Should I not even consider returning

30 replies

Alicej34 · 04/09/2025 21:21

Apologies for the long post! I am trying to make sense of my situation and would appreciate some guidance. I split up with my partner over 2 years and we have a six year old son. The relationship was very very toxic although we have known each other since we were little so there is a lot of history there. I still feel not ready to move on from my expartner and feel like there is “unfinished business” . During the relationship and whilst pregnant he would frequently disappear on nights out and not return until the early morning. When he would return he would lie in bed all day hungover leaving me to get on with my day. I actually lost count of the amount of times this happened. I remember on one occasions when I was heavily pregnant he went to buy some cigarettes and didnt come home untill six am. I tried to explain these problems to him during our relationship but he just said he would “never change for anyone”. Anyway I left, but not before trying again and again and again. The last time over a year and a half ago we tried again, he said he would take me out in a date, we lived separately at this time, anyway it was his day to pick his son up from nursary the same day. On that day he never picked his son up and turned his phone off and went on a bender all night. When I questioned him about this he said well I assumed you would pick him up as we were meant to be meeting up later? Again no accountability! That made me certain of my decision.

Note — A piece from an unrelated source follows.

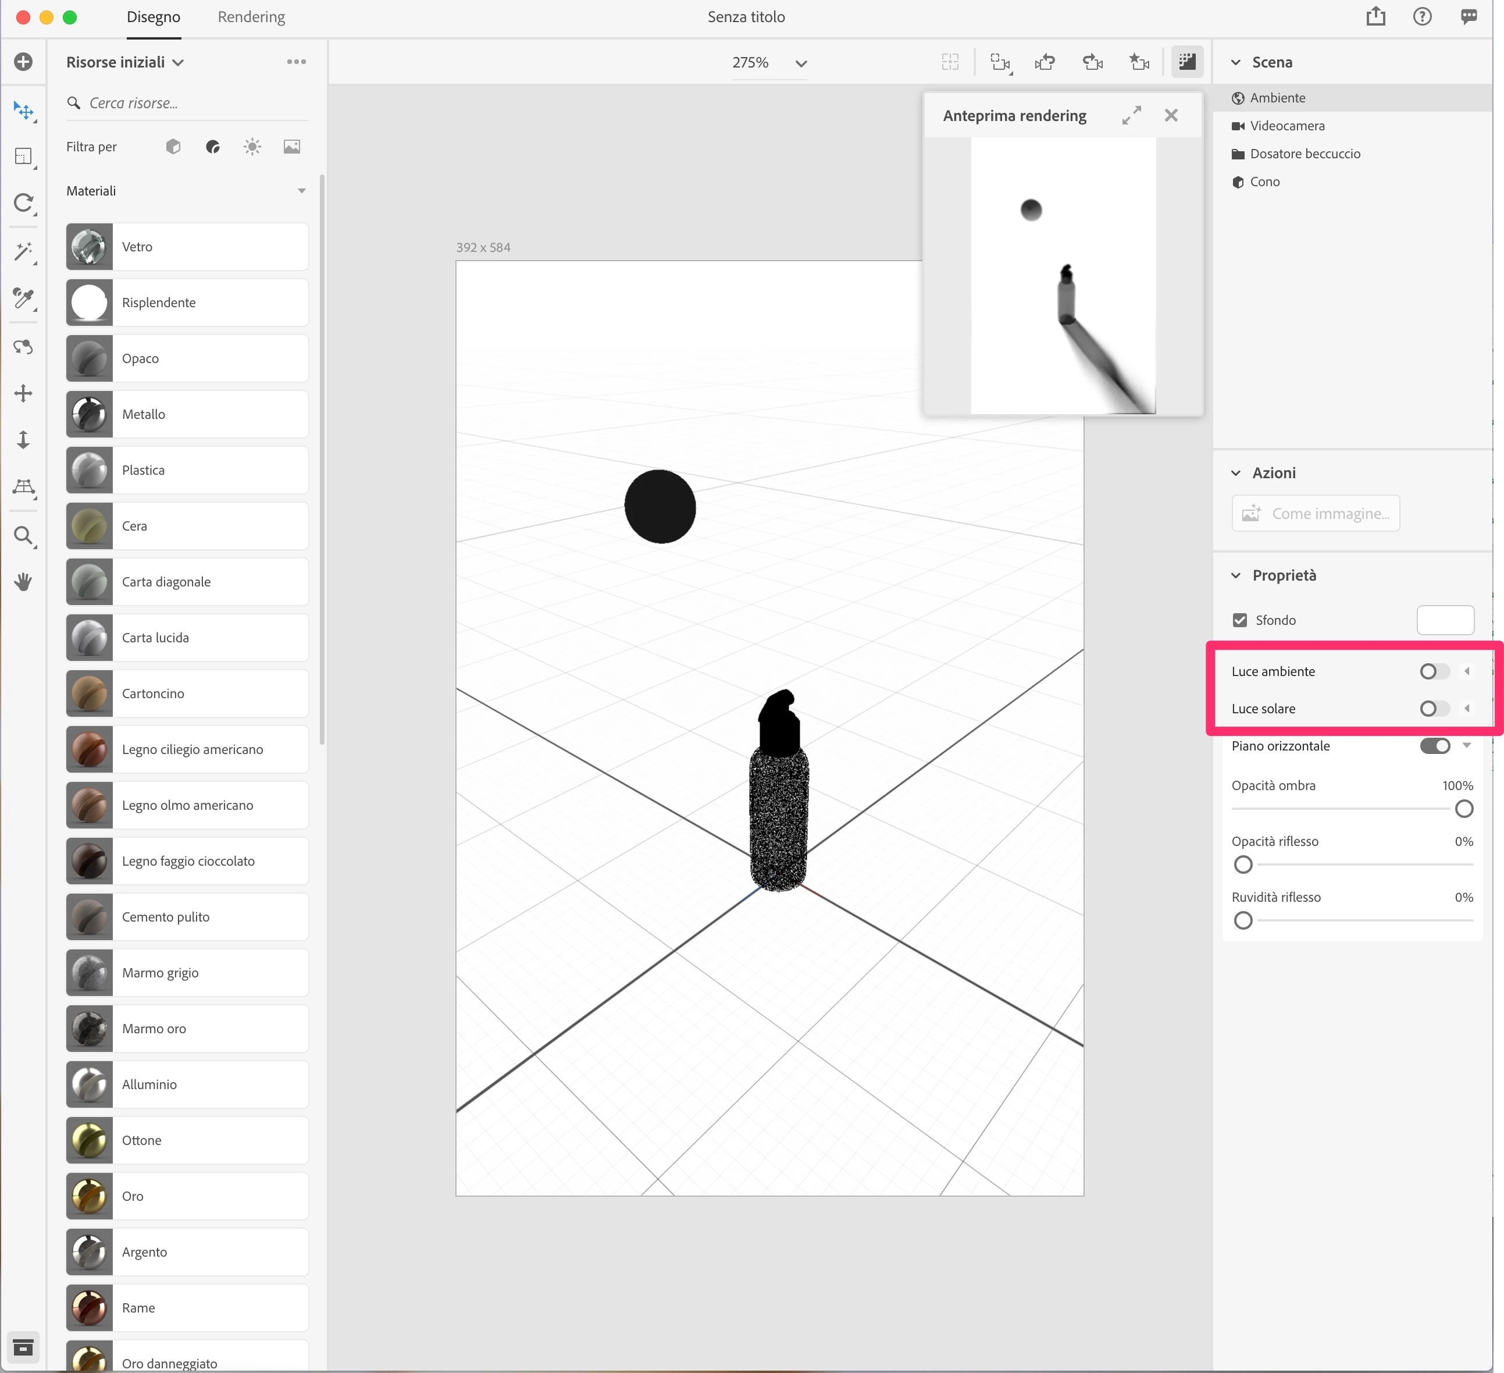The width and height of the screenshot is (1504, 1373).
Task: Select the Magic Wand tool
Action: click(23, 251)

anyway, not long after this he met someone else and moved in with her pretty quickly like within a month! Fast forward a year and a half, he asked me if I still have feelings for him. Which I have to admit I do. He”s basically said he will leave his current partner to be with me and we can try again. Am I stupid for even thinking about this? I don’t know if he had changed with regard to his drinking as I only see him every other Saturday when he picks our son up for the day/night. I know some people will read this and think why would I even consider this as an option but I guess I’m just very torn. I know he is no good for me and the relationship the way it was was no good for my son. I can’t help but think would it be any different this time round… any help please

OP posts:
9ctself · 05/09/2025 17:06

You would be a fool to do it, he is talking about trying with you whilst he is with someone else, what says he wont "try to get back " with her also when he realised you arent the one?

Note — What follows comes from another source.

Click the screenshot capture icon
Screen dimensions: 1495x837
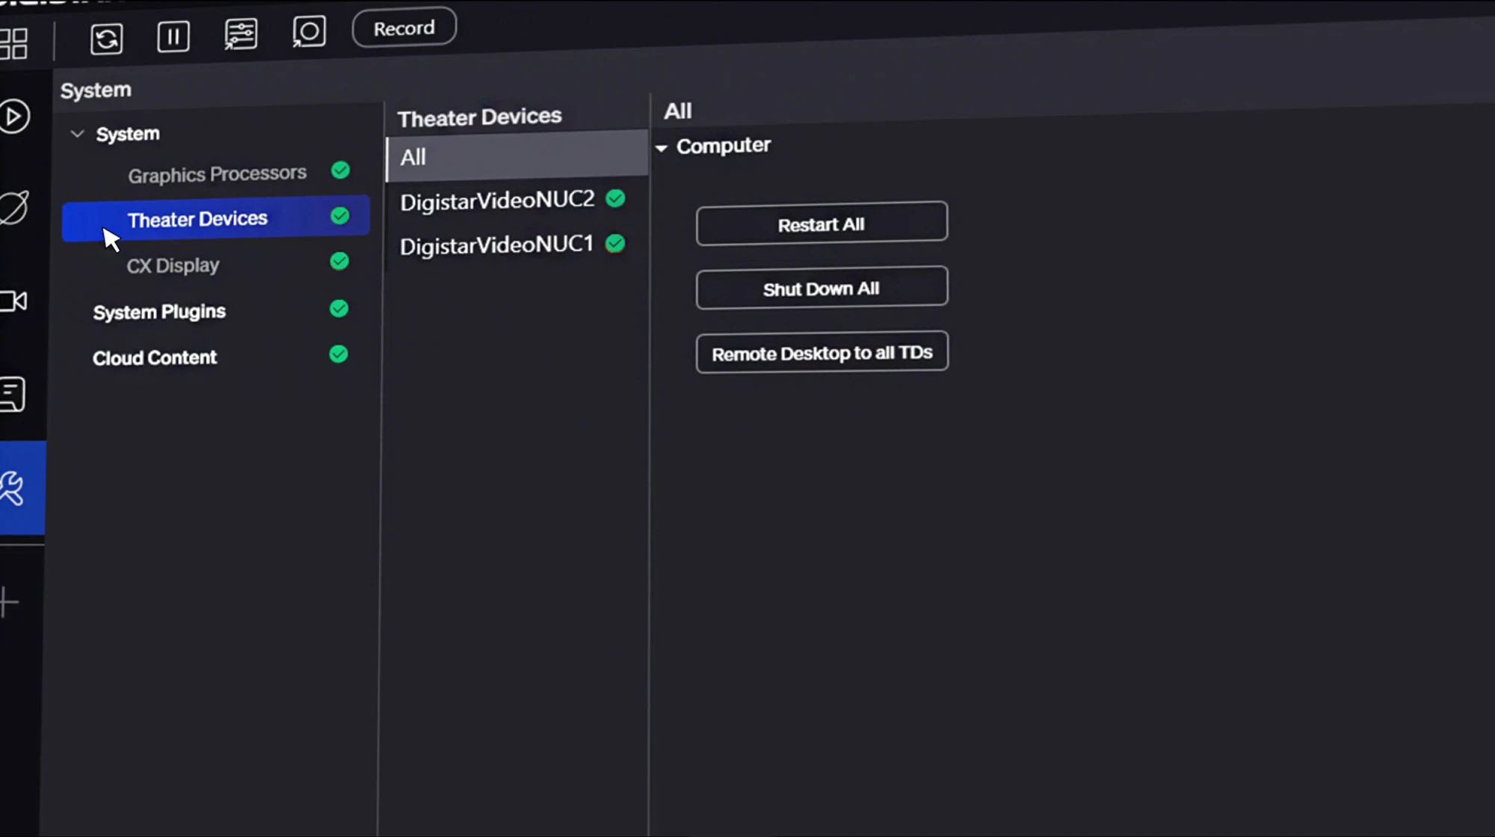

GentleJadeOP · 05/09/2025 18:12

Please don’t. You sound vulnerable and he’s sweet talking you but it won’t work long term x

Ilovelurchers · 05/09/2025 18:17

I think you need to get your head around the fact that it's possible to love someone very much and for them still not to be right for you.

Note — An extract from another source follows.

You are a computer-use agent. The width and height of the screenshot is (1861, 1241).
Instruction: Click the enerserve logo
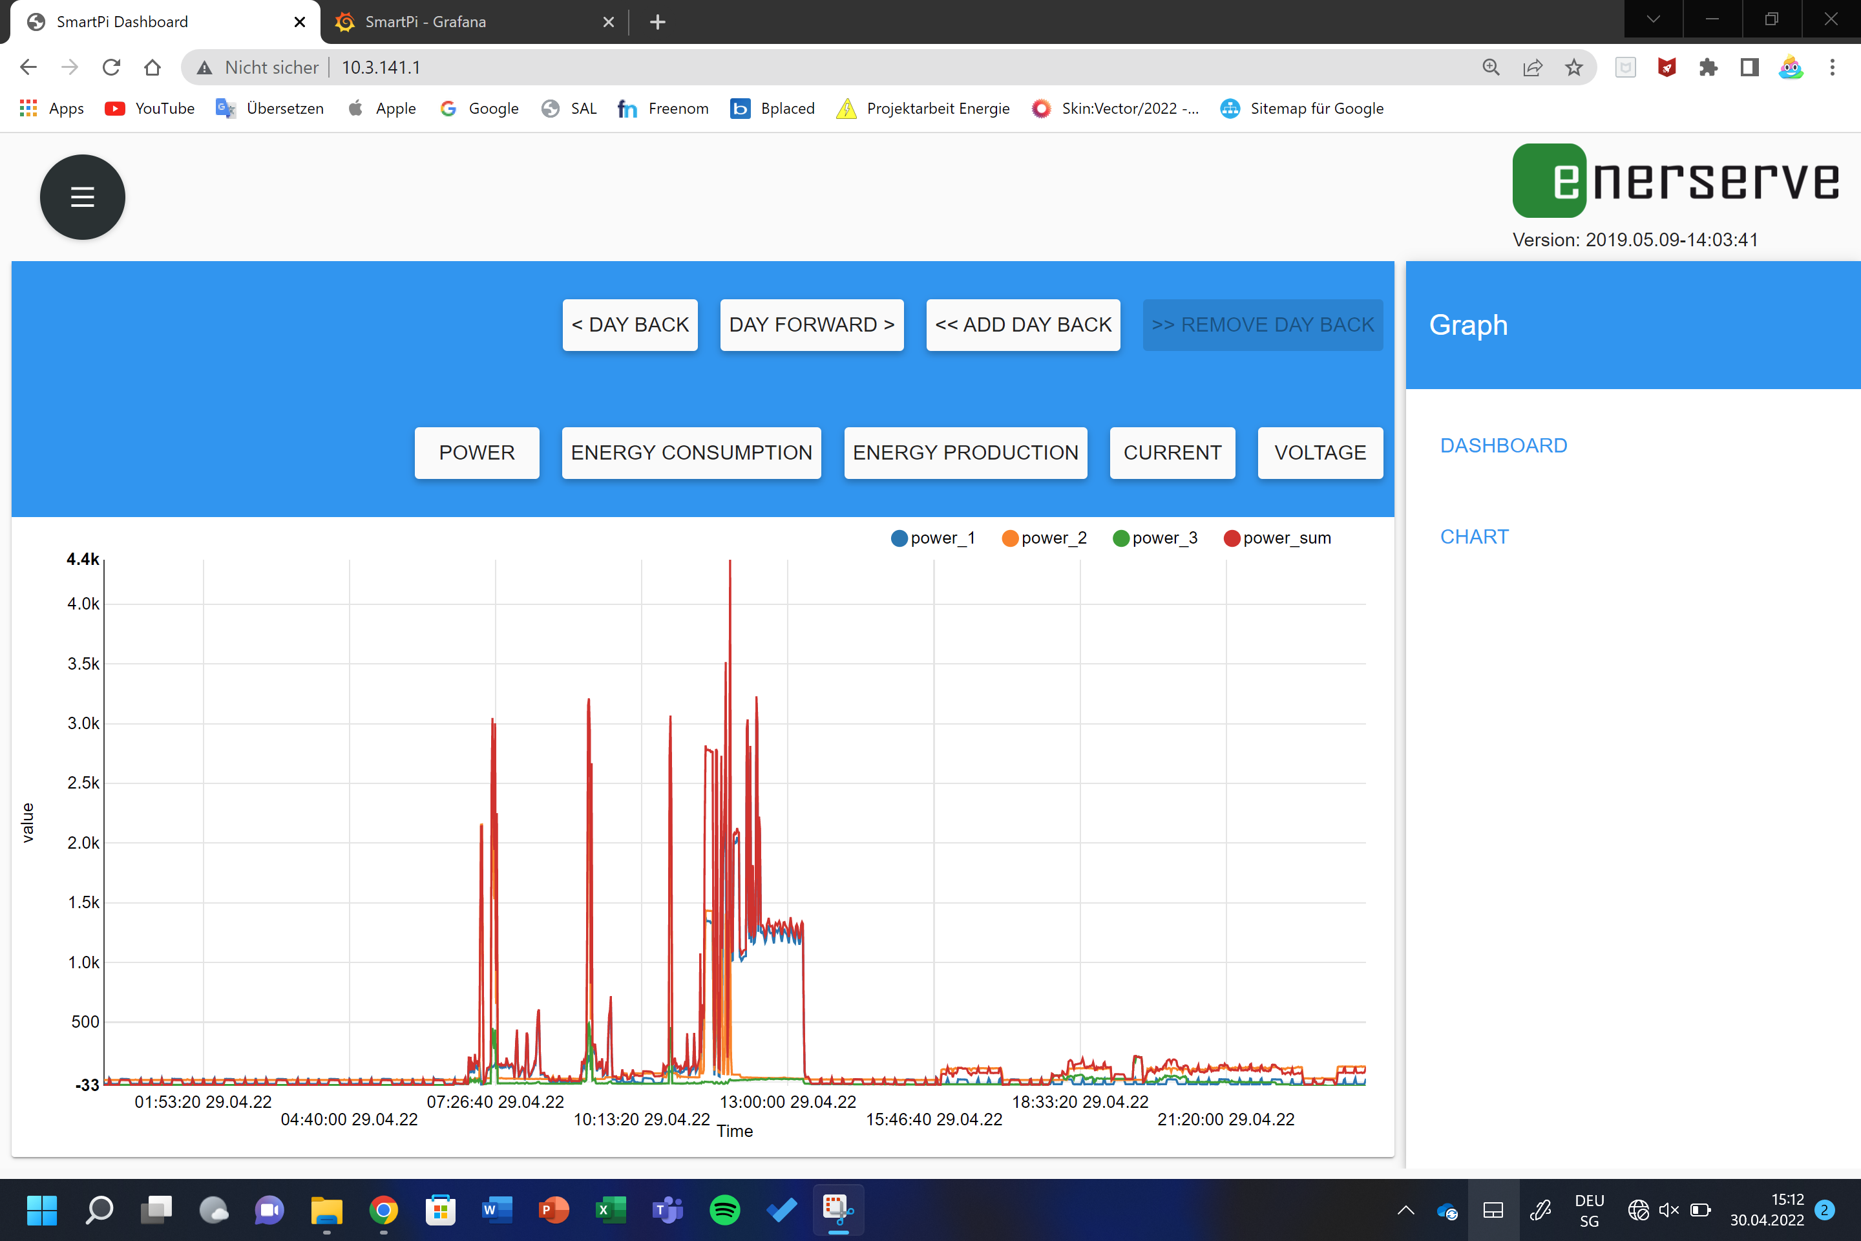[1675, 180]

This is the situation I am in - and I have moved on finally and am much happier now.

I will never stop loving him, but unless he shows a willingness to accept responsibility and change (which I believe he never will) it's damaging and dangerous for me to be with him.

Love doesn't solve everything. Unfortunately.

DiscoBob · 05/09/2025 18:36

No it won't be different. He's not even future faking. He's told you he won't change anything for anyone.

And he thinks that you'd pick his child up from nursery? Why on earth would he think that?

Please block him and move on with your life. He is a complete loser and you deserve so much more. He doesn't deserve a partner at all.

Mischance · 06/09/2025 14:16

Stop agonising about this, going over history and going round in circles!
He's found himself at a loose end because latest partner has seen the light.
Turn your back on him and get on with your life. Put your son first.